The N'Swakamok Native Friendship Centre is a Native Friendship Centre assisting Aboriginal people migrating to or already living in Greater Sudbury, Ontario. "N'Swakamok" translates to 'where the three roads meet' in Ojibway. The Friendship Centre has developed and implemented programs and activities that serve the social, cultural, and recreational needs of the urban Native community in Sudbury.

History
The Friendship Centre was first established in 1967, through the efforts of the Nickel Belt Indian Club. The directors and some of the members were actively involved in doing work such as court-work and referral work for the Aboriginal community of Sudbury. In 1972, the Friendship Center was officially incorporated under the name of the Indian Eskimo Friendship Centre. The steering committee, which consisted of 11 people, then hired four people; a Director, Secretary, Program Director, and a trainee to work with a local court-worker.

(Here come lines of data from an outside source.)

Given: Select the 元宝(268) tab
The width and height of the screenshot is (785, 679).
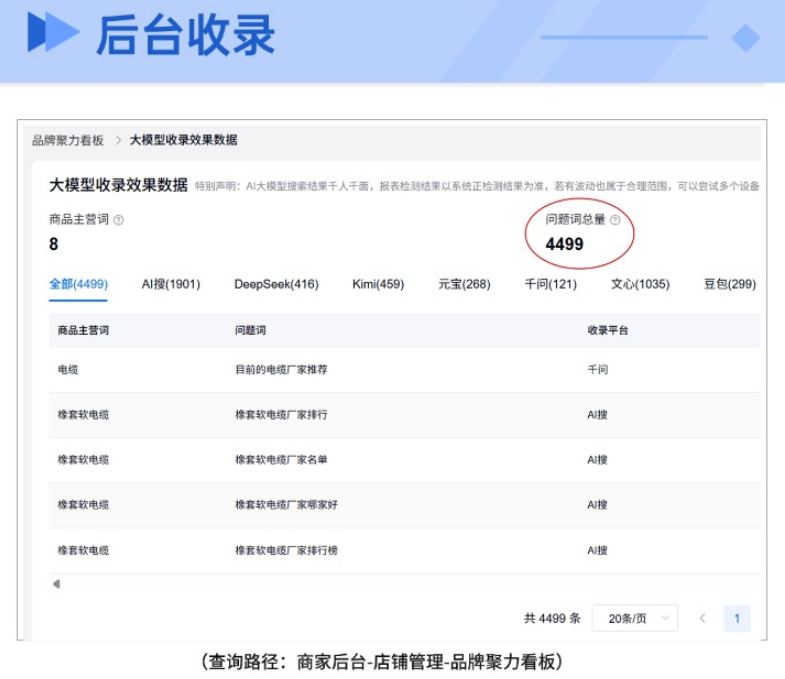Looking at the screenshot, I should pos(464,284).
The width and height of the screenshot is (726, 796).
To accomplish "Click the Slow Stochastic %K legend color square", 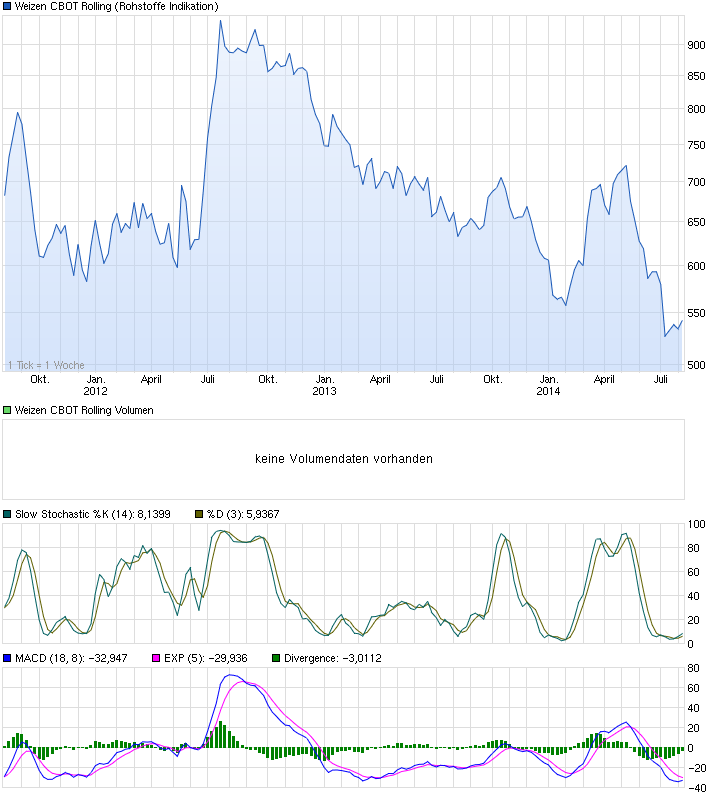I will [x=8, y=514].
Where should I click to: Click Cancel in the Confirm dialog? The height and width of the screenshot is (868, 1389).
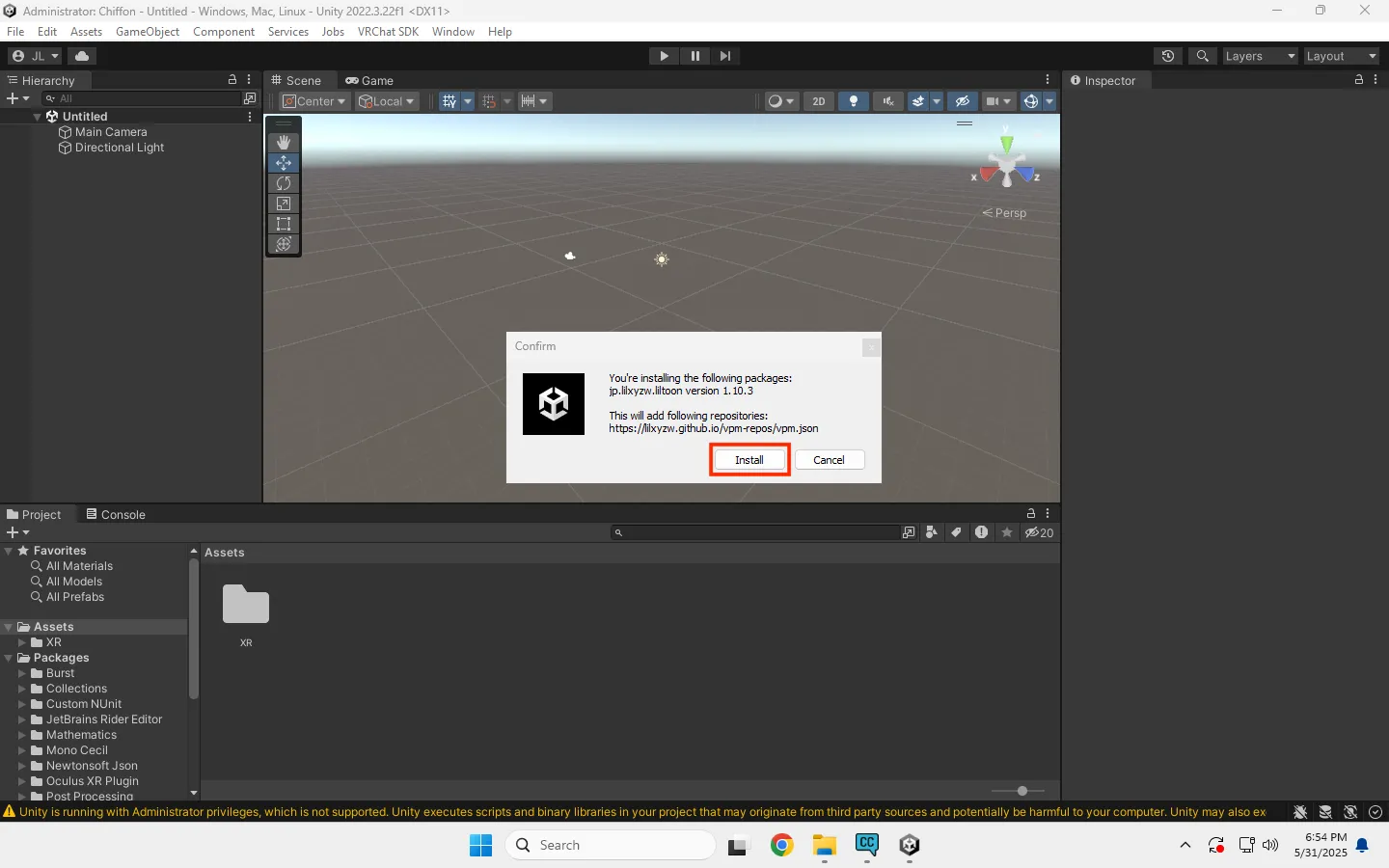tap(829, 460)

The original location of the Friendship Centre was on Ignatius Street, and was then relocated to Douglas Street, which provided more office space. The third move took the center to Larch Street. The N'Swakamok Native Friendship Centre is now located at 110 Elm Street, in Downtown Sudbury. Over the past 10 years, the Friendship Centre has developed and implemented a philosophy of community development as a part of program delivery. The Land Base Committee of the Friendship Centre began fundraising and planning in 1983. By 1986, the Committee purchased  of land on the outskirts of Sudbury, which helped to provide both cultural growth and awareness.

Aims and objectives 
To provide a medium for the meeting of Native and non-Native people and the development of mutual understanding through common activities.
To stimulate and assist Native self-expression and the development of Native leadership by providing assistance in the implementation of programmes and services which provide opportunities for Native people to improve their social and economic status.
To assist and encourage the study of Native needs and the planning of services with Native people in both public and private agencies.

The Friendship Centre is governed by a Board of Directors, who are elected at annual meetings of public attendance. Membership fees are $1.00 for students, $2.00 for adults, and $3.00 for families. The Friendship Centre also works cooperatively with both public and private agencies of drug and alcohol abuse and legal and social services. It is able to develop its programs in a way that reflects its community and their communication practices and styles. The N'Swakamok Native Friendship Centre has grown in knowledge, skills, communication, space and staff. Presently it houses 14 different supportive programs, hosts many activities and provides employment for 28 staff. Programs offered by the Friendship Centre include an Aboriginal Courtwork Program, a Literacy Program, an Employment Program, an Aboriginal Family Support Program, and a Community Support Program.